Distributed Training

Sentence Transformers implements two forms of distributed training: Data Parallel (DP) and Distributed Data Parallel (DDP). Read the Data Parallelism documentation on Hugging Face for more details on these strategies. Some of the key differences include:

  1. DDP is generally faster than DP because it has to communicate less data.

  2. With DP, GPU 0 does the bulk of the work, while with DDP, the work is distributed more evenly across all GPUs.

  3. DDP allows for training across multiple machines, while DP is limited to a single machine.

In short, DDP is generally recommended. You can use DDP by running your normal training scripts with torchrun or accelerate. For example, if you have a script called train_script.py, you can run it with DDP using the following command:

torchrun --nproc_per_node=4 train_script.py

accelerate launch --num_processes 4 train_script.py

Note

When performing distributed training, you have to wrap your code in a main function and call it with if __name__ == "__main__":. This is because each process will run the entire script, so you don’t want to run the same code multiple times. Here is an example of how to do this:

from sentence_transformers import SentenceTransformer, SentenceTransformerTrainingArguments, SentenceTransformerTrainer
# Other imports here

def main():
    # Your training code here

if __name__ == "__main__":
    main()

Note

When using an Evaluator, the evaluator only runs on the first device unlike the training and evaluation datasets, which are shared across all devices.

Comparison

The following table shows the speedup of DDP over DP and no parallelism given a certain hardware setup.

  • Hardware: a p3.8xlarge AWS instance, i.e. 4x V100 GPUs

  • Model being trained: microsoft/mpnet-base (133M parameters)
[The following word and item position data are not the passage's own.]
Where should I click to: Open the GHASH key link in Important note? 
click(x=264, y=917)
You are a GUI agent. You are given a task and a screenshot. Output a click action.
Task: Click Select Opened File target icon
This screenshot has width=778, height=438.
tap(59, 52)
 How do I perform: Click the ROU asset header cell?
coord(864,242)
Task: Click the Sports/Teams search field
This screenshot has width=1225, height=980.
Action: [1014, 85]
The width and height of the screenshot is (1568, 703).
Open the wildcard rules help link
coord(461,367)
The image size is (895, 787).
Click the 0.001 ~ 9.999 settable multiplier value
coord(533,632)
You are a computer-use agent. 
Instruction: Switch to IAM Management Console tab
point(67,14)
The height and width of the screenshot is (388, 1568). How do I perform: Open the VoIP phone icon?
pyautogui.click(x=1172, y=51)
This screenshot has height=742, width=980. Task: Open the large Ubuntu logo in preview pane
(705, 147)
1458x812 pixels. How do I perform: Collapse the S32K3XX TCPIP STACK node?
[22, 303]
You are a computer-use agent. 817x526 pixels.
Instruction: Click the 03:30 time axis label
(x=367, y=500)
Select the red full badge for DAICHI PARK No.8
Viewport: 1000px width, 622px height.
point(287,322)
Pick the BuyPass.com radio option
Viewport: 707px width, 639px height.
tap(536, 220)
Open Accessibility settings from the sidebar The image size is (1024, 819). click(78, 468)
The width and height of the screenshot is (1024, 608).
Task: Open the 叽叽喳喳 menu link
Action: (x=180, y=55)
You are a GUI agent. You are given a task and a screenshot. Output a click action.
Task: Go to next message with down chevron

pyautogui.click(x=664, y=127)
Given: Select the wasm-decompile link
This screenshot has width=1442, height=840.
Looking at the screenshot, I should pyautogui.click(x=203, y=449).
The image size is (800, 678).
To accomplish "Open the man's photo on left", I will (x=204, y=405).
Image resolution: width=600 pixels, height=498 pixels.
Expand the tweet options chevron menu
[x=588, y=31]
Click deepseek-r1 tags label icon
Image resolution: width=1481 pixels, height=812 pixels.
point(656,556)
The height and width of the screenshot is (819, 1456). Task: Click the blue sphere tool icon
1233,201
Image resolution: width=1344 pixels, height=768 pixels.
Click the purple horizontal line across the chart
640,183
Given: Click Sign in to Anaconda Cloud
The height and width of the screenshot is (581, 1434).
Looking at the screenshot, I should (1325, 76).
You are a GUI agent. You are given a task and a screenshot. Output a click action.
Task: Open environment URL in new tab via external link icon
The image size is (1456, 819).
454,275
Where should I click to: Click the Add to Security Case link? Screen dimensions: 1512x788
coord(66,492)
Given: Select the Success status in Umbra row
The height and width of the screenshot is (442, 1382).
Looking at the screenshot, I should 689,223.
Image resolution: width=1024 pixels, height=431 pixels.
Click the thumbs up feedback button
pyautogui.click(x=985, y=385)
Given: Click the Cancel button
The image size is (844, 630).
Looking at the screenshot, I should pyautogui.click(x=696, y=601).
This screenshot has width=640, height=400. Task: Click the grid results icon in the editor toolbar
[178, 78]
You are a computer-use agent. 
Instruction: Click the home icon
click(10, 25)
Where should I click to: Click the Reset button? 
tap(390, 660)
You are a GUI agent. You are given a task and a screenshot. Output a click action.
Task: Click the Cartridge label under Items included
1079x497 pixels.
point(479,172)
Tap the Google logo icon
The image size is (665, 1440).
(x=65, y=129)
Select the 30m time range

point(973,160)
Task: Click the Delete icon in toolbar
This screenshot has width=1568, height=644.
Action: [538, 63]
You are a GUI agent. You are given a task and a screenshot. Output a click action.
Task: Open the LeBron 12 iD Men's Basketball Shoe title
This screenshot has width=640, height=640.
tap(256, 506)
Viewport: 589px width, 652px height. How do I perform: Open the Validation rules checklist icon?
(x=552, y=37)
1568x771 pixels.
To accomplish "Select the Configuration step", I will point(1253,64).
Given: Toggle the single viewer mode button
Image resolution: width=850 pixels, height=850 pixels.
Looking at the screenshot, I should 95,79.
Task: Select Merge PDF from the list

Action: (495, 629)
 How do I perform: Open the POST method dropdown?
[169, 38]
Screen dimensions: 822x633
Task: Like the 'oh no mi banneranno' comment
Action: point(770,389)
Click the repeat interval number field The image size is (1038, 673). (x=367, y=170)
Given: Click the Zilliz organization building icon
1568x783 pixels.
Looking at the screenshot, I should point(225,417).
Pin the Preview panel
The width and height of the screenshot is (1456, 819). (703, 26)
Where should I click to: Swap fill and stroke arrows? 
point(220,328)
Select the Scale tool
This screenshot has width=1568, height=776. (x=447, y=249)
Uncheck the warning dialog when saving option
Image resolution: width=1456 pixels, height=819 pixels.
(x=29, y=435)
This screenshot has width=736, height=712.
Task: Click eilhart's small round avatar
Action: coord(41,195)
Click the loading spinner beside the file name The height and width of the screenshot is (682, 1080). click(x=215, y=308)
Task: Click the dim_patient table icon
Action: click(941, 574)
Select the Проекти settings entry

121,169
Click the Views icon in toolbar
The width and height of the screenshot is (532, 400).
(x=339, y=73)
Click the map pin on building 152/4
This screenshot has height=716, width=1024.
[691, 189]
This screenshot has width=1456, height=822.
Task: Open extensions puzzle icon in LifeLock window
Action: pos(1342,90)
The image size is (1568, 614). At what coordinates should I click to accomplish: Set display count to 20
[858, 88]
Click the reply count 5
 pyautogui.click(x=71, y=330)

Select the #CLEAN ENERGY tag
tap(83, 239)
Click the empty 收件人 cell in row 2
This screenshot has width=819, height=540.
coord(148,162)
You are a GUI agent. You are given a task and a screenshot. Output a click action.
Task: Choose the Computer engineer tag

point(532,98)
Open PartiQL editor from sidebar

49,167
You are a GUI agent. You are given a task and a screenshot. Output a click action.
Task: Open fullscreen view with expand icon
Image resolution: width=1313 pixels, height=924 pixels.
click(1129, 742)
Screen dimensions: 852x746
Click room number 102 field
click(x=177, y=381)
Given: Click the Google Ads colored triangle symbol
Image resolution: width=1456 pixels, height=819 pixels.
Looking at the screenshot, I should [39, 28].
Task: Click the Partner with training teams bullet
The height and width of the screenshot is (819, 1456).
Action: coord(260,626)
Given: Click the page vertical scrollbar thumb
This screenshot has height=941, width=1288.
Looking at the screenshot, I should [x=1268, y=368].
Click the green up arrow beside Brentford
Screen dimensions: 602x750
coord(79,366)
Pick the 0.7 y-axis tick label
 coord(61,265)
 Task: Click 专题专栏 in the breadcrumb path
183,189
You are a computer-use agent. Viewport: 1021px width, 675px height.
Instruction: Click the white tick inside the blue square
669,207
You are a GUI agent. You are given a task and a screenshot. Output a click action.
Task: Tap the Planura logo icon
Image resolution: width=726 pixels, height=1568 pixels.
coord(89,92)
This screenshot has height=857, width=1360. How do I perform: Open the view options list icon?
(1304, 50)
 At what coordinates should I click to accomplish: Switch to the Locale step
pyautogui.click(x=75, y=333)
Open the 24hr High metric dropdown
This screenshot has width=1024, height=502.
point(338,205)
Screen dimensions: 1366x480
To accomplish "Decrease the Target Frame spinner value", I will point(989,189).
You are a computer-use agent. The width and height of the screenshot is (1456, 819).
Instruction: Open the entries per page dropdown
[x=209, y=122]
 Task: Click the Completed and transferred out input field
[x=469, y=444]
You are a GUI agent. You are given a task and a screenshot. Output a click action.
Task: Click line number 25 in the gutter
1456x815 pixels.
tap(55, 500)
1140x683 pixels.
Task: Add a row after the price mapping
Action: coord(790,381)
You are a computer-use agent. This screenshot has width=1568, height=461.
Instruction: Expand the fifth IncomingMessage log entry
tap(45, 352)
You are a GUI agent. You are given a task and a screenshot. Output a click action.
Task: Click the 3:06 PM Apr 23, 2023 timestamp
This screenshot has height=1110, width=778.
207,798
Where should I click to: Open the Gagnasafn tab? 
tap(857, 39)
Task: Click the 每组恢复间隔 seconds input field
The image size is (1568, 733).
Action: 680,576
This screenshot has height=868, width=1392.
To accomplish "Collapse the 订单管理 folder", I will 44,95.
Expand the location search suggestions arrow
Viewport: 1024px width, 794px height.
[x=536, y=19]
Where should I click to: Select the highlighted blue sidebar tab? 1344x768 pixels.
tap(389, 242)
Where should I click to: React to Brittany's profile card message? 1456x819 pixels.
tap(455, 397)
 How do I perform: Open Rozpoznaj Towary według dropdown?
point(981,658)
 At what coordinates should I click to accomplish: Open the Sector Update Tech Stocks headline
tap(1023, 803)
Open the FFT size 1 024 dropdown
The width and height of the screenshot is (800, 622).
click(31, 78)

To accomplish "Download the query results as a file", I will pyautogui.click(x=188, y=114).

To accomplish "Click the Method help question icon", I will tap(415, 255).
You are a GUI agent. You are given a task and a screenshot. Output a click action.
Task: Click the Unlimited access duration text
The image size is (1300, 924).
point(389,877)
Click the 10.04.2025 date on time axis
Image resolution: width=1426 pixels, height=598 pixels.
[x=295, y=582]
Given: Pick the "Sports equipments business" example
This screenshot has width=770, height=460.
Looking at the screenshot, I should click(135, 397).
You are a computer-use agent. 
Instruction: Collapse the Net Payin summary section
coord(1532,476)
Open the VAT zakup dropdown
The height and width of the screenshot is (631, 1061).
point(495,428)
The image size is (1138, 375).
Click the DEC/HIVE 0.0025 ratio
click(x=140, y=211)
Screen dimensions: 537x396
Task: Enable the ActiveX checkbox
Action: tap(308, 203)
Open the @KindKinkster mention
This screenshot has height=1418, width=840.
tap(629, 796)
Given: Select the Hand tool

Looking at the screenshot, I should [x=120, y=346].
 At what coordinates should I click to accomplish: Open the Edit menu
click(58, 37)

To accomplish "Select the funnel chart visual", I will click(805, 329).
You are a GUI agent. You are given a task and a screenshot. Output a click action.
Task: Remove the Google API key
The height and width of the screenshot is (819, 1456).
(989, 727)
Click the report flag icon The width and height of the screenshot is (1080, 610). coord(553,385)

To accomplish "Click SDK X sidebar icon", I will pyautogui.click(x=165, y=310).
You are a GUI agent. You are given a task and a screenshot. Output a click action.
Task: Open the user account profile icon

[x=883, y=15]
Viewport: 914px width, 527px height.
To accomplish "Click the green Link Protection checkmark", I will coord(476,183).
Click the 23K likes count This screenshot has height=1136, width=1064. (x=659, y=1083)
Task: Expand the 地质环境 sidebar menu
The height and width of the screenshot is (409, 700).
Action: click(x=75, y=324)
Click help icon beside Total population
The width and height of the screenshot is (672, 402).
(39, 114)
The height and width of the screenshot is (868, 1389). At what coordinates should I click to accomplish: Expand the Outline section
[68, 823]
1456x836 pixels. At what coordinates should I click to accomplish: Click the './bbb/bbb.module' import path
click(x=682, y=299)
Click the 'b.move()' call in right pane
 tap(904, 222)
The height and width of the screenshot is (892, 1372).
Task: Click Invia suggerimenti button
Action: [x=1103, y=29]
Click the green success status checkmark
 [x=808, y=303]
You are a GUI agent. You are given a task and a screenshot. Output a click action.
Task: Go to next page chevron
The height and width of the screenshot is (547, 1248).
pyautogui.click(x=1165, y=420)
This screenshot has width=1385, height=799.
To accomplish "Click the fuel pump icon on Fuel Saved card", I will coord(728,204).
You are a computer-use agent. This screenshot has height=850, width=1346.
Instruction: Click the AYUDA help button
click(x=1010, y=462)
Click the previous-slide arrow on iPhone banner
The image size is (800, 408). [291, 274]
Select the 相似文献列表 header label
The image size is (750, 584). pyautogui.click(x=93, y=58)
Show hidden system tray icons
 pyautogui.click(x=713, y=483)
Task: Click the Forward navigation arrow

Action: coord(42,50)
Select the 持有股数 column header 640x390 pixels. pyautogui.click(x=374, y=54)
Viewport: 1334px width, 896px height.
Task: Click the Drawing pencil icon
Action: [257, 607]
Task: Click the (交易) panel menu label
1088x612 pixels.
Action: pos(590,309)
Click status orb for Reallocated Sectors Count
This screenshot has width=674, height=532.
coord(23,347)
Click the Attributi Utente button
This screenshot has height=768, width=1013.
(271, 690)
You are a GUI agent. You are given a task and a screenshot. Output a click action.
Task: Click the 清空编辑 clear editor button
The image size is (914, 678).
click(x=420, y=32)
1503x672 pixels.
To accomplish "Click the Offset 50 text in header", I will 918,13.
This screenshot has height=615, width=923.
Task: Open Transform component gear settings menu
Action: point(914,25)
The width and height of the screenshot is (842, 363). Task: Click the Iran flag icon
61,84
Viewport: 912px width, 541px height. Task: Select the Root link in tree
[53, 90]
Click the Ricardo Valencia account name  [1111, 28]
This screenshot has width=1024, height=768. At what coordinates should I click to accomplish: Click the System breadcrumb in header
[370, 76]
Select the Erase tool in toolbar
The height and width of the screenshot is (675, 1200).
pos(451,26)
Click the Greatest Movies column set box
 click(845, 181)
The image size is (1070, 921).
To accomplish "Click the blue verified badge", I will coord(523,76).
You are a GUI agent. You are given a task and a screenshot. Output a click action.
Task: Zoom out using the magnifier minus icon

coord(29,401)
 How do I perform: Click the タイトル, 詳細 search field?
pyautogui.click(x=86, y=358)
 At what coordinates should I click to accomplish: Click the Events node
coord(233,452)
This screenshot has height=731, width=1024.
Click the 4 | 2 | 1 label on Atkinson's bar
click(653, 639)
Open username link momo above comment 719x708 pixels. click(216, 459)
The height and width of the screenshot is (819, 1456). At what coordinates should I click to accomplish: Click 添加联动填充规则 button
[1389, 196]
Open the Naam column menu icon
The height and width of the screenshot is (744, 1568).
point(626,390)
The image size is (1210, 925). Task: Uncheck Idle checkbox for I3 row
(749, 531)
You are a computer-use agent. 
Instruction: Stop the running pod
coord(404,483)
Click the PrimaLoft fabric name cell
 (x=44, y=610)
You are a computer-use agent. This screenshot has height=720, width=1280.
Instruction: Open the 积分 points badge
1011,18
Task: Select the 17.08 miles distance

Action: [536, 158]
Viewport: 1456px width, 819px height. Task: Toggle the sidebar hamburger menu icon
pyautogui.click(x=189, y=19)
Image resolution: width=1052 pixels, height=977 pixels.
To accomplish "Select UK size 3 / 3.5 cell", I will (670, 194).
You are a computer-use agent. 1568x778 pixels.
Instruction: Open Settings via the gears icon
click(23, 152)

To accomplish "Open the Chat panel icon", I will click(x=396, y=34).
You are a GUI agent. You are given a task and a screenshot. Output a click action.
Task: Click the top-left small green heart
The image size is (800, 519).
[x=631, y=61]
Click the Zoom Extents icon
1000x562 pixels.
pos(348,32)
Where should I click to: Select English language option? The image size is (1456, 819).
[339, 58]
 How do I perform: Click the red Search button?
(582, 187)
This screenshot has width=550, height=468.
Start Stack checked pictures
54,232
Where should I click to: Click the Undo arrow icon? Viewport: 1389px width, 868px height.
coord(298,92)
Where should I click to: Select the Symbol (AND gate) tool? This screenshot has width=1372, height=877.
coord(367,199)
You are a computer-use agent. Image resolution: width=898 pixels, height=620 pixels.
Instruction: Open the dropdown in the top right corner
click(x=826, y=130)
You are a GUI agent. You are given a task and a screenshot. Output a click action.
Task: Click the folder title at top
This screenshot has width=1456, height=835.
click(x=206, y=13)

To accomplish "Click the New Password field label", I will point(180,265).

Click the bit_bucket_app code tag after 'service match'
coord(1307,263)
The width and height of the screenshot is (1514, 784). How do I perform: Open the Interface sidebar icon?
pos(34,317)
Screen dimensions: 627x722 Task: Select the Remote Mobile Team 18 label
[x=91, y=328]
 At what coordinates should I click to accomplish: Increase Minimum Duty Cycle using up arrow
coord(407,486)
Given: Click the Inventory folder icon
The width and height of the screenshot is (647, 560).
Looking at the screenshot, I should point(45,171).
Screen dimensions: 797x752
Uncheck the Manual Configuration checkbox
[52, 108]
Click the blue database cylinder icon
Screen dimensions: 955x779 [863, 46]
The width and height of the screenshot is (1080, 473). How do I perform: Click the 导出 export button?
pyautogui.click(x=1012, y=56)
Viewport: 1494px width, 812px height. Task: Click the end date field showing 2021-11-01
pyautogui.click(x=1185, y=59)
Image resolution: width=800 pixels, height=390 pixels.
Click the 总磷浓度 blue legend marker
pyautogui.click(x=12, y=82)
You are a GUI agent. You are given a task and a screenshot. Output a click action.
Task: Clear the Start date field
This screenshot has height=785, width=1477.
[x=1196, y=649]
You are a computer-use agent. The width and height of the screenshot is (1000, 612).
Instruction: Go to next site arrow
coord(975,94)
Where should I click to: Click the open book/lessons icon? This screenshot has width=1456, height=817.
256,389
  • Maximum sequence length: 384 (following all-mpnet-base-v2)

  • Training datasets: MultiNLI, SNLI and STSB (note: these have short texts)

  • Losses: SoftmaxLoss for MultiNLI and SNLI, CosineSimilarityLoss for STSB

  • Batch size per device: 32

Strategy

Launcher

Samples per Second

No Parallelism

CUDA_VISIBLE_DEVICES=0 python train_script.py

2724

Data Parallel (DP)

python train_script.py (DP is used by default when launching a script with python)

3675 (1.349x speedup)

Distributed Data Parallel (DDP)

torchrun --nproc_per_node=4 train_script.py or accelerate launch --num_processes 4 train_script.py

6980 (2.562x speedup)

FSDP

Fully Sharded Data Parallelism (FSDP) is another distributed training strategy that is not fully supported by Sentence Transformers. It is a more advanced version of DDP that is particularly useful for very large models. Note that in the previous comparison, FSDP reaches 5782 samples per second (2.122x speedup), i.e. worse than DDP. FSDP only makes sense with very large models. If you want to use FSDP with Sentence Transformers, you have to be aware of the following limitations:

  • You can’t use the evaluator functionality with FSDP.

  • You have to save the trained model with trainer.accelerator.state.fsdp_plugin.set_state_dict_type("FULL_STATE_DICT") followed with trainer.save_model("output").

  • You have to use fsdp=["full_shard", "auto_wrap"] and fsdp_config={"transformer_layer_cls_to_wrap": "BertLayer"} in your SentenceTransformerTrainingArguments, where BertLayer is the repeated layer in the encoder that houses the multi-head attention and feed-forward layers, so e.g. BertLayer or MPNetLayer.

Read the FSDP documentation by Accelerate for more details.